Enron, Arthur Andersen, Tyco, and Worldcom were among those that cemented the characteristic of greed that has become firmly associated with the corporate America brand promise.

But many other corporations have compounded the damage by ably demonstrating its other representations. One of the more notable is that of questionable--if not illegal--business practices, manifested by vastly overstated (and now being restated) earnings and heavy use of stock options to wildly inflate CEO salaries.

Here's the rub, though. The public's expectations of the Corporate America brand probably weren't too high to begin with.

A mid-2002 Gallup poll had only 20% of Americans expressing confidence in big business. But that figure was not that much higher at 28% a year earlier, before the scandals erupted.

Interestingly, it has been government leaders--not business leaders--who have called for reforms, making a show of carting of executive “criminals” in handcuffs to the pokey in a bid restore the public's trust in our economic system.

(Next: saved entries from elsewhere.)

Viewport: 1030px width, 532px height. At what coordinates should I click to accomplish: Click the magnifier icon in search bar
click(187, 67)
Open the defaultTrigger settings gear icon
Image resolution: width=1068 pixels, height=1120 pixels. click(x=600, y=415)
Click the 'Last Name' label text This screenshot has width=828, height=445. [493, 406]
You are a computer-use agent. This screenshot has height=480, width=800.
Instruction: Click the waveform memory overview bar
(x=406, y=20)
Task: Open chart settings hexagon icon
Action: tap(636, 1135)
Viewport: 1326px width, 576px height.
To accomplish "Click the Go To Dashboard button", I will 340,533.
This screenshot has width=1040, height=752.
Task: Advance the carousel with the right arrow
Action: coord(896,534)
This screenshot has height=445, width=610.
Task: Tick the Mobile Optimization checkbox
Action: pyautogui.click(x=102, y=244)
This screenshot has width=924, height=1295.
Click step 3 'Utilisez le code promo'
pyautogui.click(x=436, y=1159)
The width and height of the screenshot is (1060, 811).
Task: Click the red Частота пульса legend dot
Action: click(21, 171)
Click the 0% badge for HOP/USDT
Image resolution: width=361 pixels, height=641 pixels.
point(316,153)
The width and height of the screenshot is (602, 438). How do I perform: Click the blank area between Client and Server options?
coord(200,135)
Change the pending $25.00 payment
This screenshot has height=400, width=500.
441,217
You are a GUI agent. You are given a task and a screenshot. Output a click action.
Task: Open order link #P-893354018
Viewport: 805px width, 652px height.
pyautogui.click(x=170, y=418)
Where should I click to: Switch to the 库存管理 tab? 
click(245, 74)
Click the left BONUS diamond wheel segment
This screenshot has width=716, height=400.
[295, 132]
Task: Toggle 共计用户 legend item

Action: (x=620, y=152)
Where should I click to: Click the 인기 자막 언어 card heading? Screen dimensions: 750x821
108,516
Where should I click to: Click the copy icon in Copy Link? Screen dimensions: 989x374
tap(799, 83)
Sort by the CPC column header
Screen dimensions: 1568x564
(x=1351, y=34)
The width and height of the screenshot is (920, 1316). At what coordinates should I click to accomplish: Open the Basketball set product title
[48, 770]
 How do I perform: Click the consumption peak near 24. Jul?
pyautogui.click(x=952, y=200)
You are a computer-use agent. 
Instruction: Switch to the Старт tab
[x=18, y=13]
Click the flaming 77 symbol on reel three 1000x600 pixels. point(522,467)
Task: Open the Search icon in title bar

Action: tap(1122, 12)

In fact, the task of restoring trust in Corporate America and the companies that comprise it should fall to business leaders, not government leaders. And while the process is not unlike that of rebuilding a product or service brand, it is substantially more onerous, time-consuming and, when all's said and done, elusive.

Yet, the more it's done individually, the better the odds that the bad apples will be considered the exception to the rule.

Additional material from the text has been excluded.